The Retailers Association of Massachusetts and National Federation of Independent Business fired off letters to senators on Friday, urging them to kill the bill and complaining about its unknown costs. They see it as an unfair imposition on employers that would discourage job growth.
“Business owners are really angry, I can tell you that,” said Bill Vernon, NFIB’s state director.
The bill mandates the benefit for state employees, but not municipal or federal workers. The level of benefits would rise over three years, growing to 90 percent of an employee’s pay in 2020. The benefits would be capped at $1,000 a week, an amount that would increase to keep pace with inflation.
Workers would have to be at a job for 1,250 hours before the benefit kicks in, matching a threshold for the federal law that guarantees job protection for people who leave to care for a new child or family member. That federal law, though, doesn’t mandate any pay.

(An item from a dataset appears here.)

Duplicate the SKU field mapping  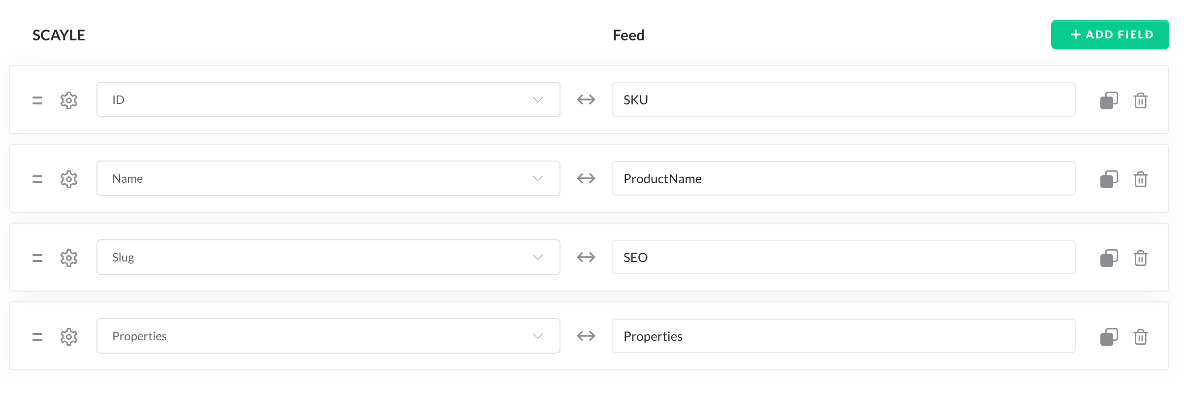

Not every business group opposes the bill. It has been championed by the progressive Alliance for Business Leadership. Board member Beth Monaghan, chief executive of Waltham public relations firm InkHouse, gave an impassioned testimony in February at the State House in favor requiring paid family leave.
On Friday, Monaghan said the bill would offer more parity in the workplace for women because many don’t come back to their jobs if they have to choose between returning too early or struggling through an extended unpaid leave.
“We have to find a way to embrace it if we want equality to happen,” said Monaghan, whose firm offers employees up to 12 weeks of paid family leave. “Women bear the burden of care. The truth is, it [often] falls to women. When we don’t have paid leave, it penalizes them.”
The paid leave benefit would work similar to unemployment or Social Security:
■ Companies would contribute to a new state fund and can pass some of the costs to employees
■ Family and medical reasons would be covered up to 16 weeks.
■ Disability would be covered up to 26 weeks.
■ The benefit would be phased in, and capped at $1,000 a week.
■ Workers would be eligible after working 1,250 hours at their company.